US President-elect Joe Biden served as former President Barack Obama’s vice president from 2009 to 2017. Biden’s Cabinet picks include many Obama-era appointees – a decision for which the president-elect has seen some criticism.
A ex-professor of constitutional law at Pepperdine University and a former Reagan and Bush administration official, Douglas Kmiec, in an op-ed for The Hill, has called on Joe Biden to appoint former US President Barack Obama as US Attorney General.
According to Kmiec, instead of “continuing to borrow Barack Obama’s trade line”, Biden “needs Obama himself”.
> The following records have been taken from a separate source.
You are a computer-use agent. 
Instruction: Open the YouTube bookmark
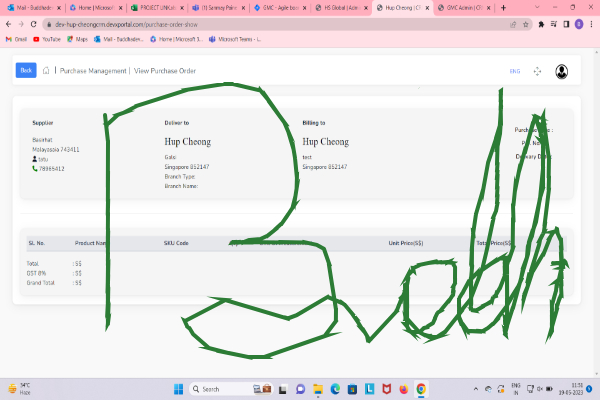(x=47, y=39)
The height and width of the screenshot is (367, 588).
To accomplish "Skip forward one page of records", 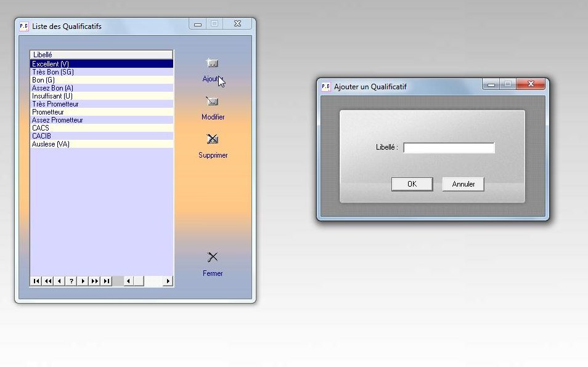I will click(94, 281).
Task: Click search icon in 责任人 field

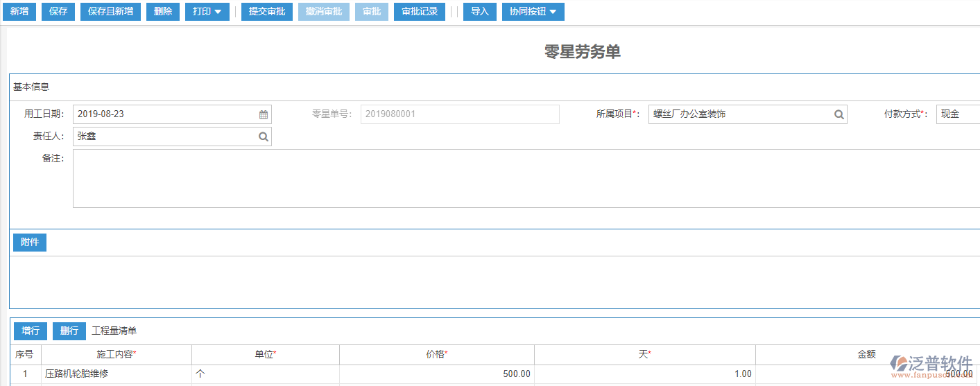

“The fastest way to re-establish the rule of law is for Biden to nominate Obama as attorney general […] Appointing Obama certainly would be unprecedented, but so is the need. We have never had a former president take on the leadership of an executive department for a successor president, but nothing precludes it, save, possibly, Michelle Obama”, the former professor suggested in his op-ed. “We must leave those domestic relations to the former president — but he has the intelligence, youth and character to do the job. Besides, it’s perfect preparation for subsequent additional public service on the Supreme Court.”
Kmiec noted that keeping Christopher Wray as the head of the FBI and making the Justice’s current inspector general, Michael Horowitz, the head of its Office of Legal Counsel would “remove much division, doubt and uncertainty”.
While Biden’s actual plans for the Justice Department are yet to be unveiled, his known Cabinet picks are praised for their diversity, but also criticised by allegations of corruption and partisan politics.
“There’s not an obvious choice in my mind,” Biden told reporters when asked on his possible candidates for the post.
Among possible top candidates, according to reports, are former Alabama Sen. Doug Jones, federal judge Merrick Garland and former acting Attorney General Sally Yates, along with former Massachusetts Gov. Deval Patrick.
US President Barack Obama, who served two terms as the US president from 2009 to 2017, is an alumnus of the Harvard Law School. After graduating, he became a civil rights attorney and an academic, teaching constitutional law at the University of Chicago Law School from 1992 to 2004.